Sunday, 20 Jun 2021

At Long Last, a New Rail Tunnel Under the Hudson River Can Be Built

For five years, the plan to build a second pair of rail tunnels between New York City and New Jersey has been deemed one of the most critical infrastructure projects in the country.

But it needed a green light from federal officials.

On Friday, after years of delays during the Trump administration, that approval officially arrived from the new administration in Washington. Now, the $11.6 billion needed for the tunnel project could come from the giant infrastructure bill that Republican and Democratic lawmakers are wrangling over on Capitol Hill.

“We’re now where we should have been four years ago,” said Steven M. Cohen, co-chairman of the Gateway Program Development Corporation, the agency overseeing the project. “All of this has been in suspended animation for four years for no reason other than politics and games.”

The Biden administration has indicated its support for the project and the transportation secretary, Pete Buttigieg, has acknowledged its importance to the economy of the region and the nation. “This is a big step for the Northeast, and for the entire country, as these tunnels connect so many people, jobs and businesses,” Mr. Buttigieg said in a statement announcing the approval.
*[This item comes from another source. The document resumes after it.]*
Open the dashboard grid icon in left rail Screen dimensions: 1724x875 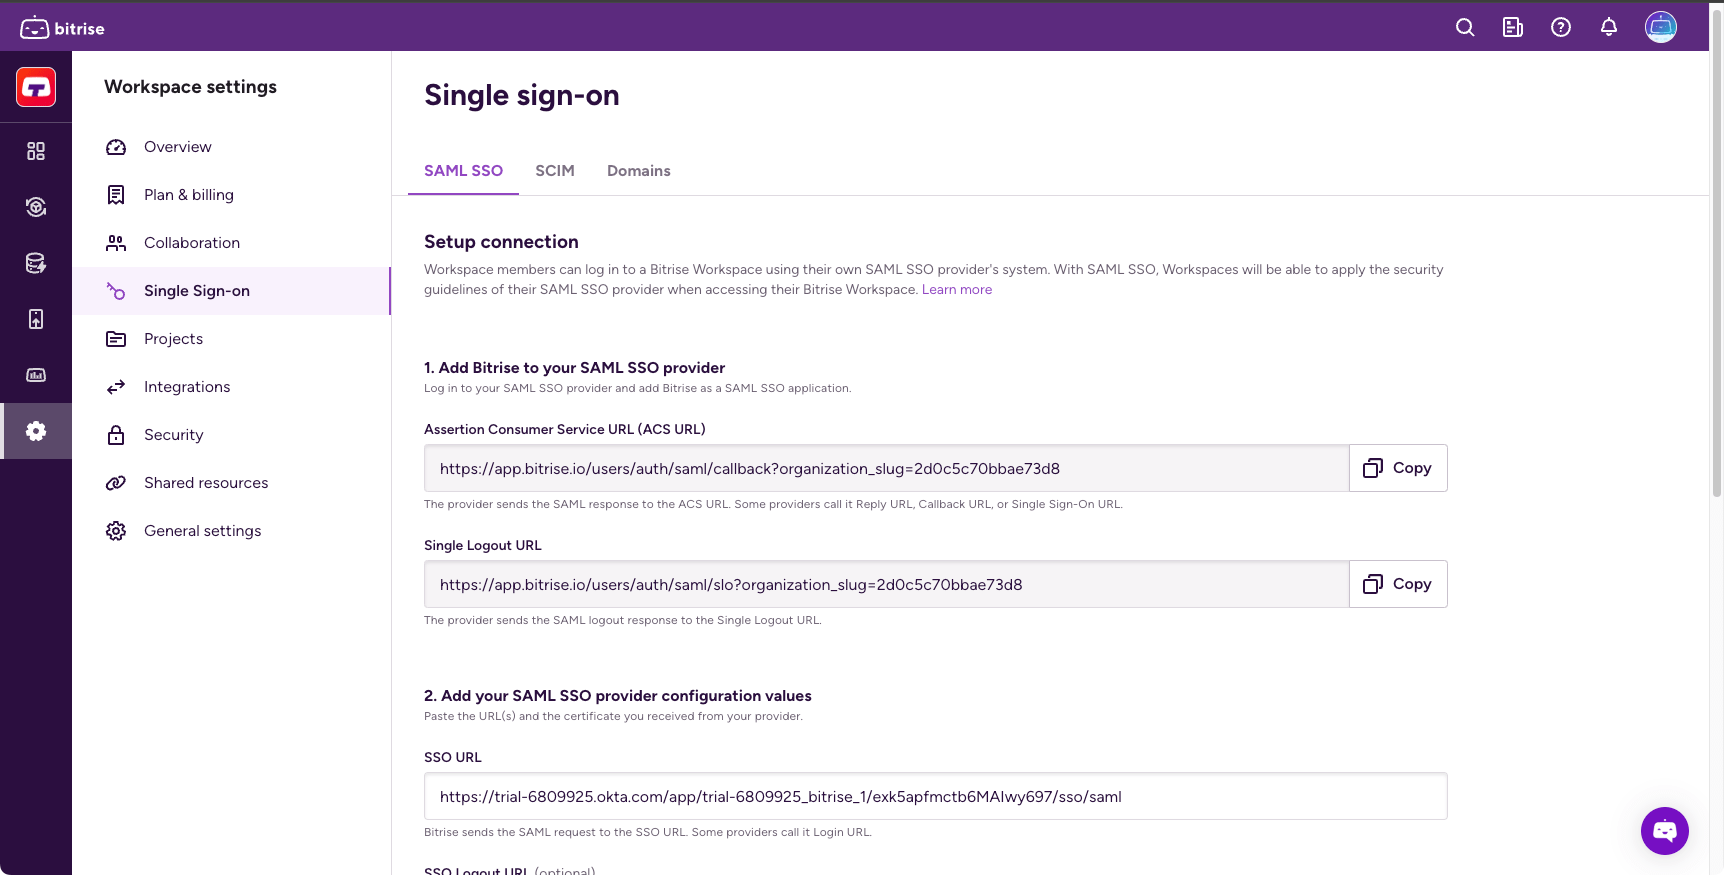[36, 151]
The tunnels, which would carry trains deep under the Hudson River, are part of a massive project known as Gateway that aims to modernize the rail system that serves New York City. They would supplement the existing tunnels that are more than 110 years old and were severely damaged during Hurricane Sandy in 2012.

Under the existing construction timetable, the new tunnels could be finished by the end of the decade.
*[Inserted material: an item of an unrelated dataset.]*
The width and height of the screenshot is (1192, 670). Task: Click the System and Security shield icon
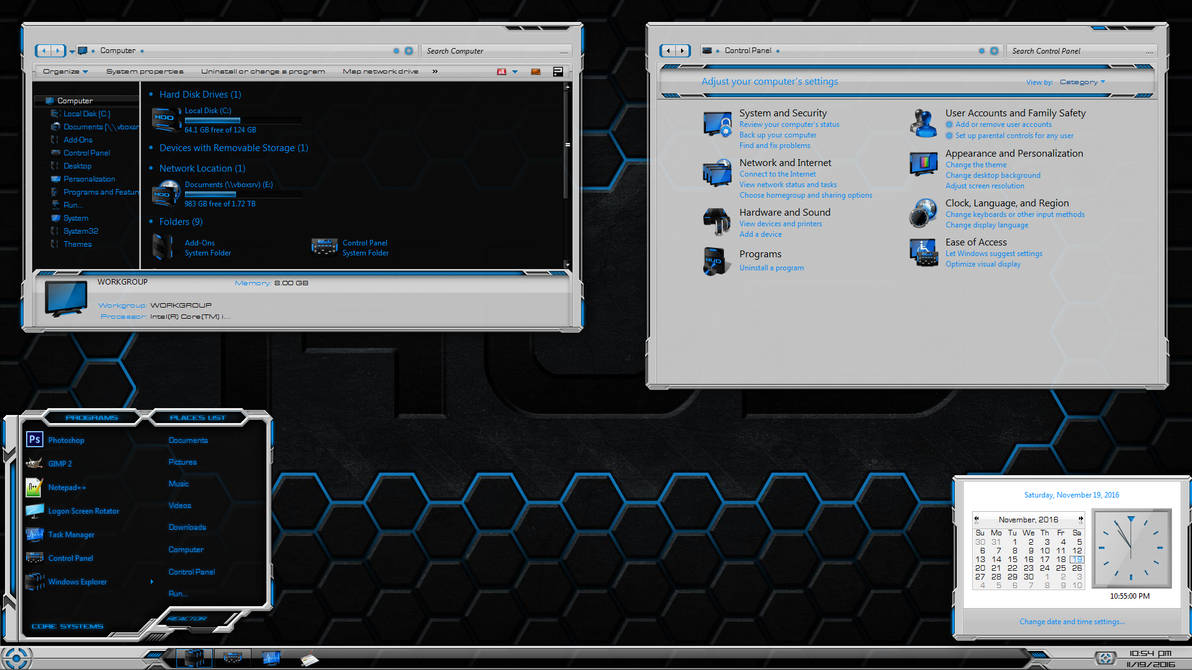click(x=717, y=122)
Before the pandemic, 450 trains carried about 200,000 passengers each weekday through the old tubes, which connect to Pennsylvania Station in Manhattan. Most riders were commuters, but many others were traveling from other cities on Amtrak, the national railroad that owns the tunnels and Penn Station.

Since the hurricane, transportation officials in the New York region have worried about the deteriorating condition of the existing tubes under the Hudson. Salt left over from the flooding has been eating away at the interior walls and electrical cables, forcing occasional shutdowns for repairs.
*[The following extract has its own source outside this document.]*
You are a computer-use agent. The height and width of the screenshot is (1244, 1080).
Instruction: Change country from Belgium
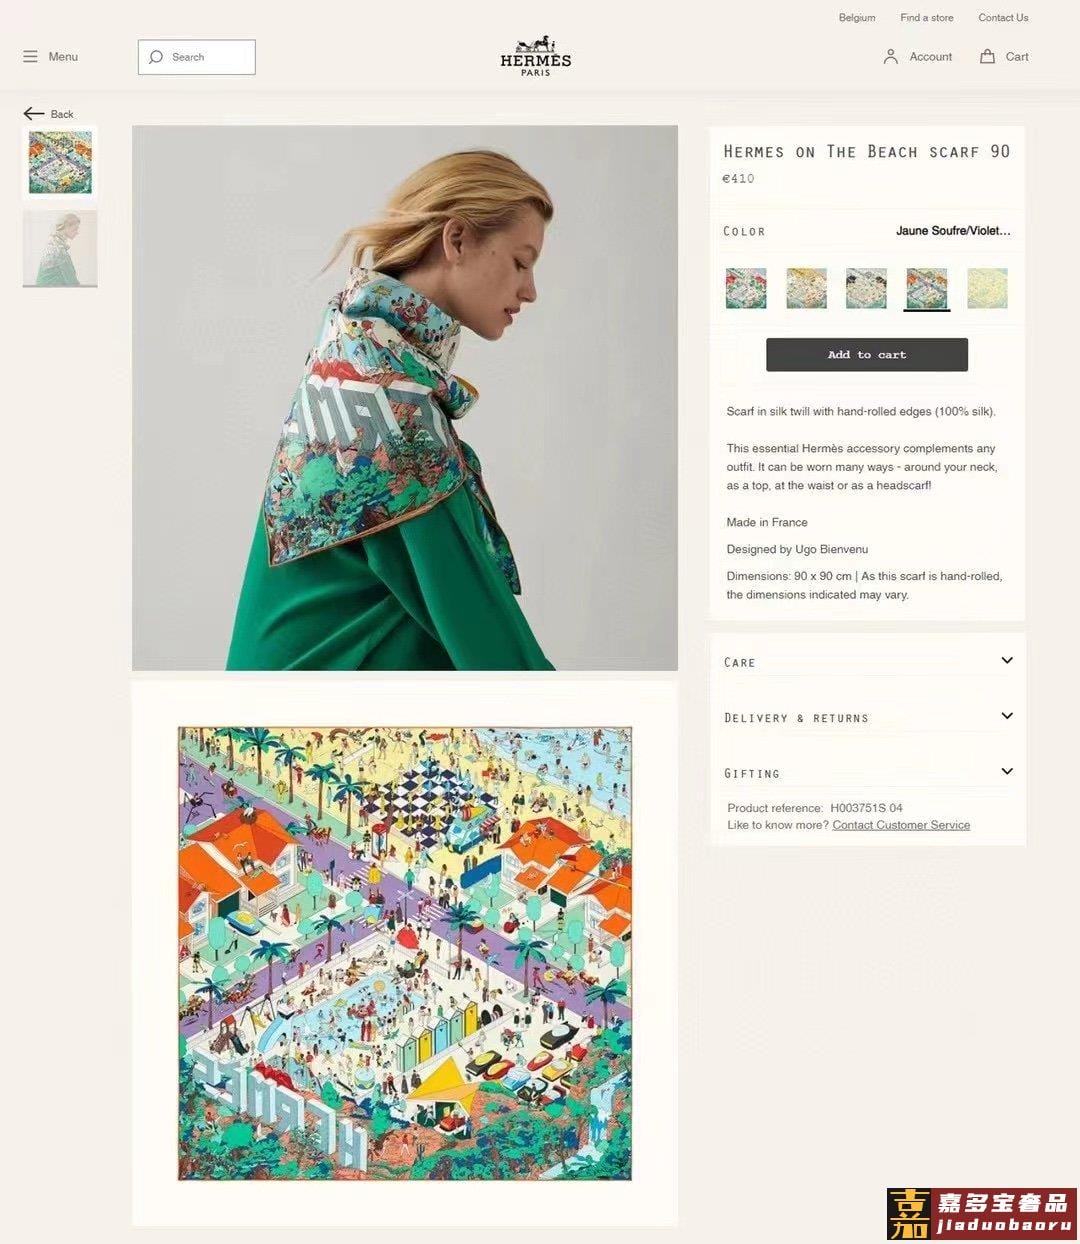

Amtrak officials say that the old tubes cannot be fully fixed until there are new ones to handle the daily traffic. About $1.8 billion of the $11.6 billion estimated cost for the tunnel project would go toward overhauling the old tubes, they say.

During Barack Obama’s presidency, there had been a general agreement that the federal government would cover half the cost of building the tunnels, with New York and New Jersey sharing the other half. That commitment from the states still stands, said Anthony Coscia, the chairman of Amtrak.

The two states had intended to borrow much of their shares of the cost from the federal government, a standard practice in big, expensive projects. But the Trump administration ruled that such borrowings would not count as contributions from the states. The Biden administration quickly reversed that position in February, clearing one hurdle for the tunnel project.

A bigger hurdle was the lack of a response to the application from the project’s sponsor for a decision on its environmental impact statement. That decision could have come as far back as 2018, Mr. Coscia said.

But the federal Department of Transportation, which under President Trump was headed by Elaine Chao, did not respond to the application, despite repeated entreaties from Mr. Coscia and elected officials from New York and New Jersey. Senator Chuck Schumer of New York, a Democrat and now the majority leader, was an ardent champion of the Gateway project throughout the Trump administration’s time in office, to no avail.

“After nearly four years in political captivity, as of this moment, Gateway has officially been set free,” Mr. Schumer said on Friday. “It is a sigh of relief to know that this critical project, of national significance, is once again being taken seriously for its benefits to our entire economy, countless jobs and even safety.”

A few weeks ago, the Biden administration signaled that a decision on the project was coming soon. And its arrival offered long-awaited relief to those who have been planning the tunnel project for eight years.

“This approval means a lot of things,’’ Mr. Coscia said, “but what it really means is that it’s time to stop talking about this project and it’s time to start building it.”